* [TESTO DA ANALIZZARE]:
--*--

Le conclusioni del consulente sono avvalorate dalla proiezione delle tracce ematiche sulla parete, dai capelli attaccati al muro e imbrattati di sangue e dal buco trovato sul muro anteriore. Un buco, quest’ultimo, fatto quando l’arma ha impattato sulla parete mentre l’assassino scaraventava la sua furia omicida su Nada.
Le tracce cancellate dalla scena del crimine
La scena del crimine è il documento più importante di ogni incartamento procedimentale. Per questo deve essere adeguatamente salvaguardata e cristallizzata. Ciò non è accaduto nel caso Cella.
Marco Soracco ha accarezzato il volto di Nada prima di allertare i soccorsi e gli operatori della Croce Verde hanno spostato la scrivania, stando a quanto dichiarato, per “agevolare la manovra di inserimento della tavola spinale”.
Ma ad averla compromessa del tutto è stata Marisa Bacchioni. La madre del commercialista, difatti, ha pulito il corridoio, l’ingresso dell’ufficio e le scale dalle macchie di sangue. E si è giustificata con gli inquirenti asserendo di averlo fatto “per evitare che la gente che si era soffermata sulle scale a curiosare vedesse una scena così cruenta”.

--*--

* [MATERIALE FORNITO]:

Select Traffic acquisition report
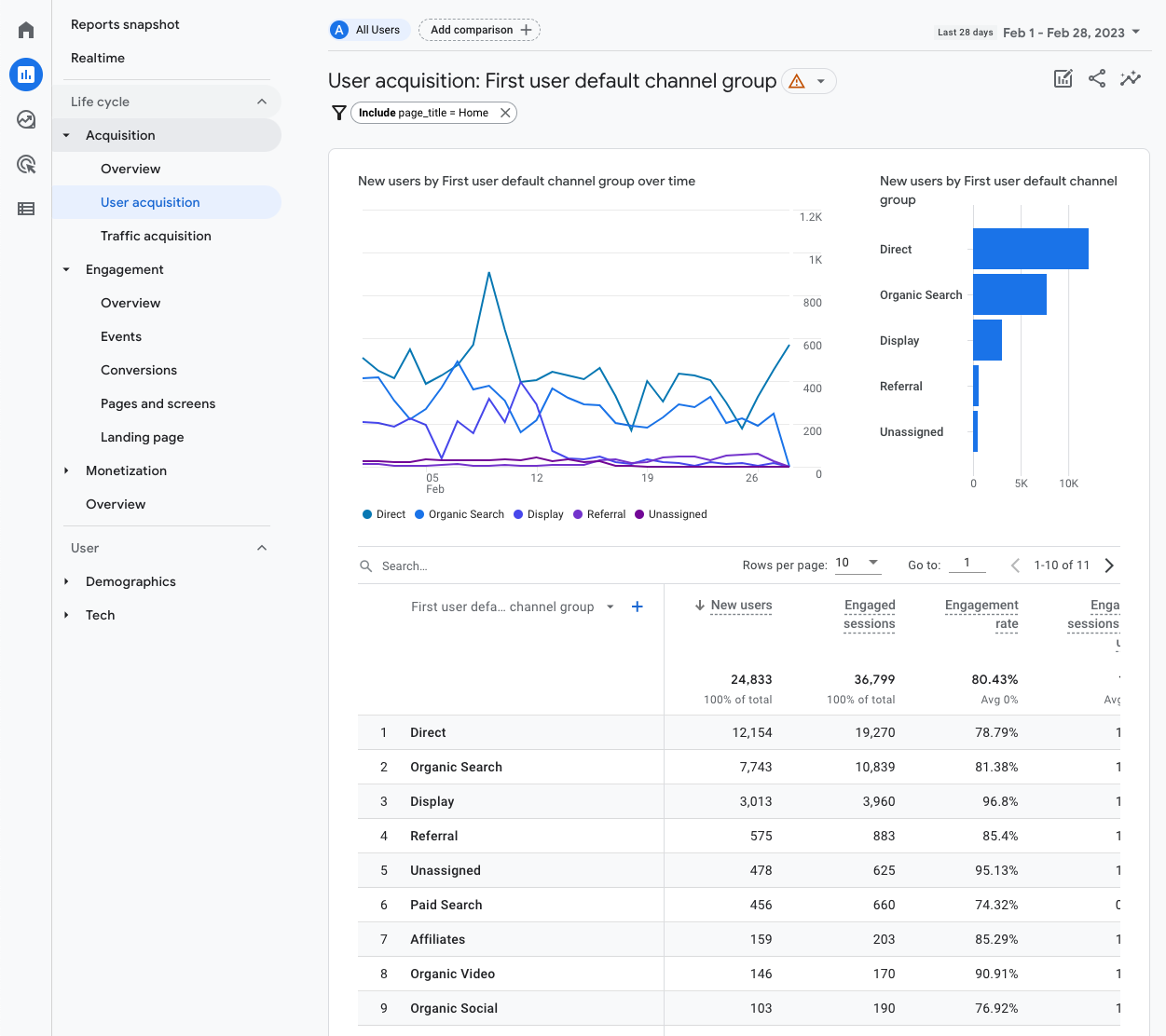Viewport: 1166px width, 1036px height. click(156, 236)
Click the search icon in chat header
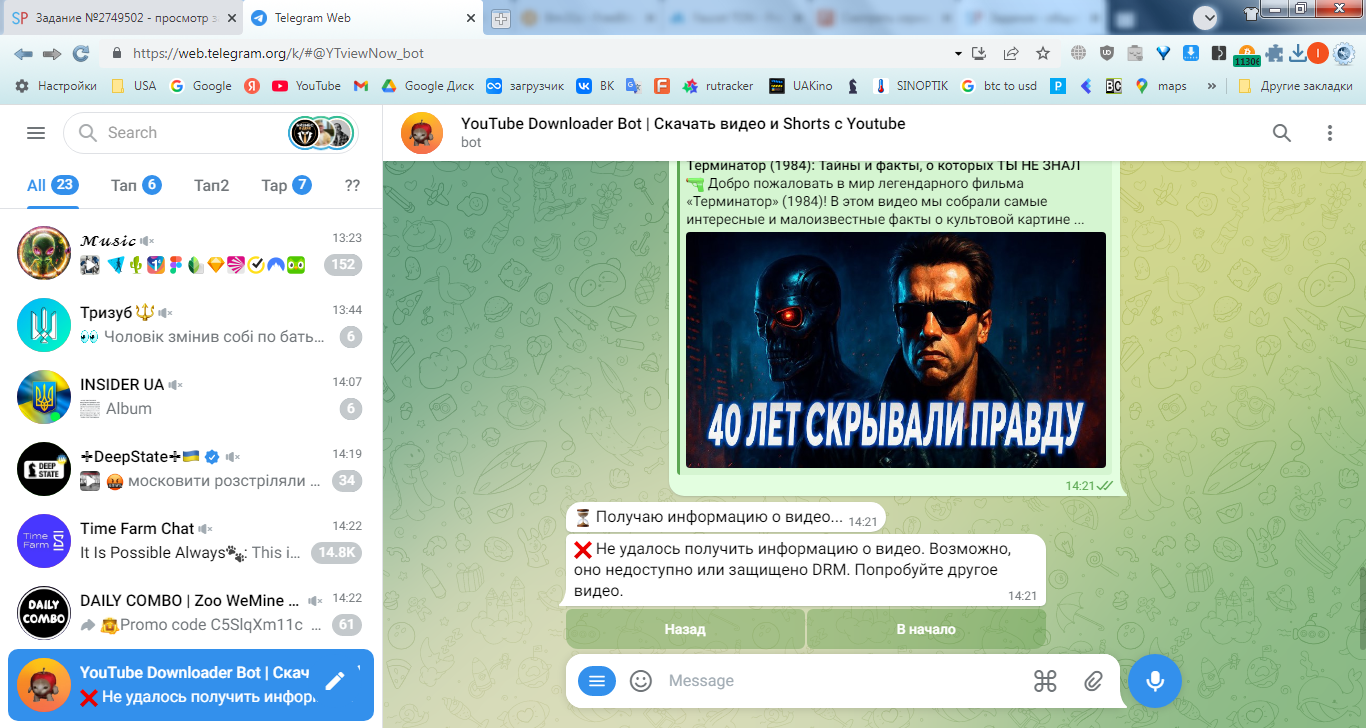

--*--

* [CONSEGNA DELL'ESERCIZIO]:
Riscriva in forma di elenco puntato il paragrafo del testo sul caso Cella che inizia con «Ma ad averla compromessa», conservandone i fatti principali. Ci si basi esclusivamente sul testo da analizzare.

* [RISPOSTA ALL'ESERCIZIO]:
- Marisa Bacchioni, madre del commercialista, ha compromesso del tutto la scena del crimine.
- Ha pulito dalle macchie di sangue il corridoio, l'ingresso dell'ufficio e le scale.
- Agli inquirenti ha dichiarato di averlo fatto per evitare che i curiosi fermi sulle scale vedessero una scena così cruenta.